Advances in silicon quantum photonics
Jeremy C. Adcock, Jueming Bao, Yulin Chi, Xiaojiong Chen, Davide, Bacco, Qihuang Gong, Leif K. Oxenl{\o}we, Jianwei Wang, and Yunhong Ding

TL;DR
This paper reviews recent progress in silicon quantum photonics, highlighting advancements, challenges, and future directions for scalable, integrated quantum photonic systems on a chip.
Contribution
It provides a comprehensive overview of developments in silicon quantum photonics over the past five years, including resolving a key experimental definition conflict.
Findings
Summarizes state-of-the-art silicon quantum photonic components.
Identifies technical challenges and promising research avenues.

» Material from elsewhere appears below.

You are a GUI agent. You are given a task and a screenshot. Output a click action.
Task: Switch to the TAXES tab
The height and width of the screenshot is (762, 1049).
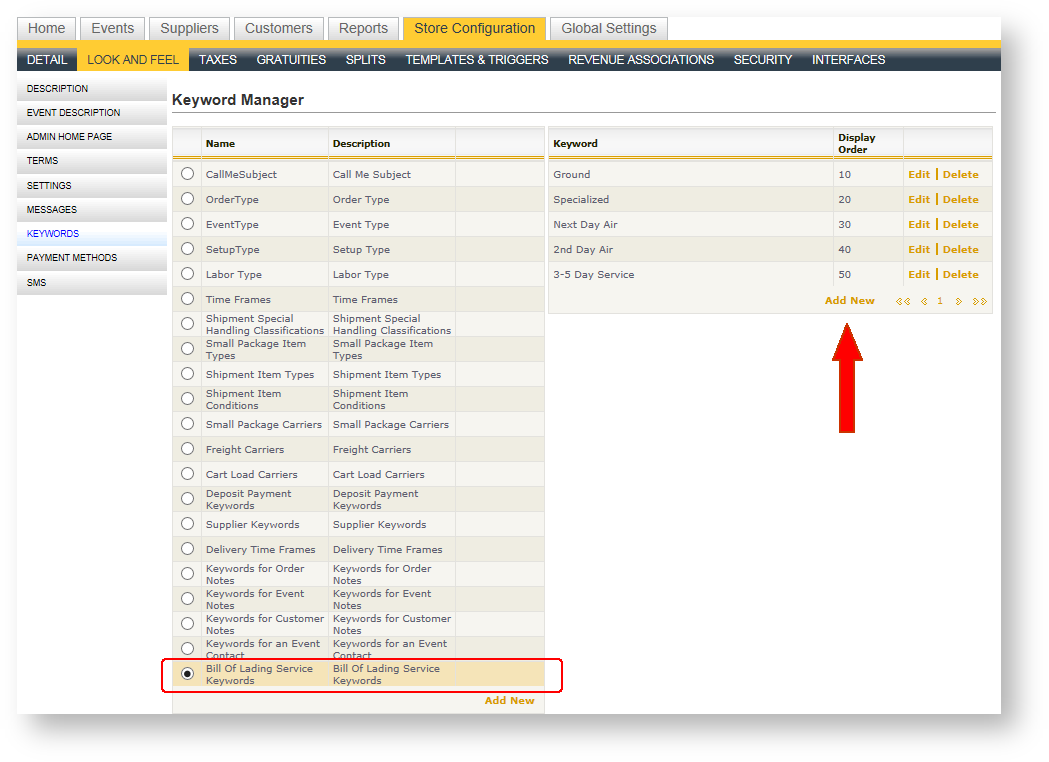pos(217,59)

Proposes standardization in Hong-Ou-Mandel interference measurement.
Abstract
Quantum technology is poised to enable a step change in human capability for computing, communications and sensing. Photons are indispensable as carriers of quantum information - they travel at the fastest possible speed and readily protected from decoherence. However, the system requires thousands of near-transparent components with ultra-low-latency control. For quantum technology to be implemented, a new paradigm photonic system is required: one with in-built coherence, stability, the ability to define arbitrary circuits, and a path to manufacturability. Silicon photonics has unparalleled density and component performance, which, with CMOS compatible fabrication, place it in a strong position for a scalable quantum photonics platform. This paper is a progress report on silicon quantum photonics, focused on developments in the past five years. We provide an introduction on silicon…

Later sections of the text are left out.